This entry offers policymakers and researchers pragmatic and sustainable approaches to identify and mitigate conflict threats by looking beyond p-values and plausible instruments. We argue that predicting conflict successfully depends on the choice of algorithms, which, if chosen accurately, can reduce economic and social instabilities caused by post-conflict reconstruction. After collating data with variables linked to conflict, we used a grid level dataset of 5928 observations spanning 48 countries across sub-Saharan Africa to predict civil conflict. The goals of the study were to assess the performance of supervised classification machine learning (ML) algorithms in comparison with logistic model, assess the implication of selecting a specific performance metric on policy initiatives, and evaluate the value of interpretability of the selected model. After comparing class imbalance resampling methods, the synthetic minority over-sampling technique (SMOTE) was employed to improve out-of-sample prediction for the trained model. The results indicate that if our selected performance metric is recall, gradient tree boosting is the best algorithm; however, if precision or F1 score is the selected metric, then the multilayer perceptron algorithm produces the best model.
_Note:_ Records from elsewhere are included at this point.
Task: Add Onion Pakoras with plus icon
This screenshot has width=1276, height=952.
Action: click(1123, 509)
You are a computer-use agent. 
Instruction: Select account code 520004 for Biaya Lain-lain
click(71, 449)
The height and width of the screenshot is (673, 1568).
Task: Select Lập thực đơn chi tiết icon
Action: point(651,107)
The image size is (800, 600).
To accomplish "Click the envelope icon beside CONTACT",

Machine learning approaches empirical analysis as algorithms that estimate and compare different alternate scenarios. This fundamentally differs from econometric analysis, where the researcher chooses a specification based on principles and estimates the best model. Instead, machine learning is based on improving and changing models dynamically, which is data-driven. It enables researchers and policymakers to improve their predictions and analysis over time with evolving technology and data points. While research on conflict and violence in economic and policy sciences has progressed substantially in recent times, most of this literature focuses on identifying the possible drivers of conflict while ensuring the underlying assumptions of the data-generating process are met 
. Model selection in such an econometric analysis of conflict is dominated by issues of identification, variable direction, as well as the magnitude of estimates, thereby imposing additional constraint on the response of policymakers. Most of the contemporary literature draws a causal connection to conflict with sociopolitical and geographic variables 
, whereby researchers identify variables and their associated, unbiased coefficients that cause conflict. The general goal is to maximize the t-statistic, thereby increasing estimation confidence and averting a type II error. However, we ask if from a policy perspective, are these investigations effective in mitigating, and more importantly, preventing conflict? We argue that conflict prevention is better than incurring the costs of conflict. Accordingly, we reformulate the research question to whether a region is susceptible to imminent conflict through a comparison of different econometric and machine learning models.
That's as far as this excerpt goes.